I see this much like you do with respect to HRT, but in the other direction. GLP-1 is a naturally produced hormone, like estradiol, and we are creating a synthetic version called semaglutide, like synthetic estradiol, to supplement low levels of the naturally produced hormone. As opposed to other weight loss drugs which effect neurotransmitters, like stimulants, or raise basal metabolic rates, such as levothyroxine, synthetically produced GLP-1 receptor agonists have so far shown relatively few side effects. The jury is still out on long-term effects, but compared to the scope of the problem that is obesity and the societal problems it causes, we'd have to see major and severe long-term side effects to offset its benefits.
Not to mention that new versions of these class of drugs are being researched and tested which can prove more effective and with potentially fewer side effects.
Will you still be against this drug if it demonstrates minor side effects over long-term use?
It depends on what you call minor. If it's short lived constipation or flatulence that's one thing. But it's going to be more than that, because severe side effects are already showing up near term. I would not want to deny this to someone willing to take those risks with full knowledge. And most of the obesity we see now is a consequence of poor choices in food and exercise, unlike low estrogen. But I would put this in the same class as amphetamines for weight loss.

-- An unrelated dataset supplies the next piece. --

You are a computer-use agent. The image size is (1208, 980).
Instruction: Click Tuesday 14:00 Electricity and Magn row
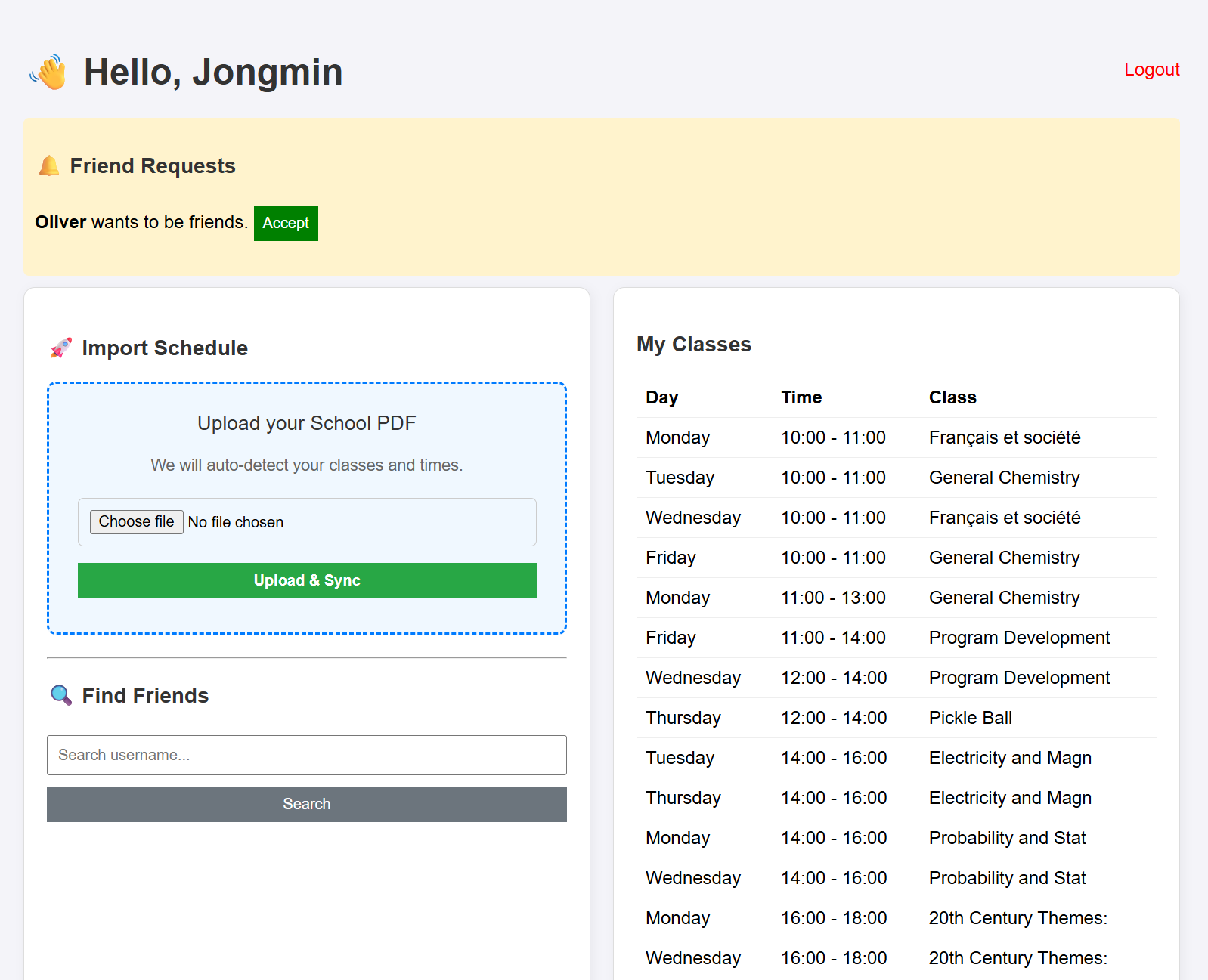pos(896,758)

Is semaglutide's effect on appetite a product of its action on monoamine neurotransmitters? I know there have been reports of suicide on semaglutide, and most diet drugs in that category, including some amphetamines, have been flagged as dangerous and withdrawn:
https://www.ncbi.nlm.nih.gov/pmc/articles/PMC5126837/
I think like with most "game changer" meds we're going to see some real risk with this. I wouldn't want anyone I cared about to use it.
The majority of side effects are nausea, vomiting, constipation, and abdominal pain. Anecdotal evidence seem to indicate this is likely a result of people continuing to eat past when they feel full and poor hydration.
As for serious side effects, they do exist but seem to be fairly rare when compared to placebo. Studies haven't seem to shown an increase in psychiatric adverse events with semaglutides vs placebo. I don't know what severe side effects in the near term you are referring to.
Putting this in the same class as amphetamines is disingenuous. For example, fen-phen was pulled after 7 years being on the market. Semaglutides are already approaching that benchmark with relatively few side effects and other GLP-1 drugs have been on the market for longer such as liraglutide (available since 2014) and exanitide (2005).
I wouldn't say that semaglutides are without risk, but I think the risks are being overblown in comparison to the risks of other drugs, procedures, and obesity itself.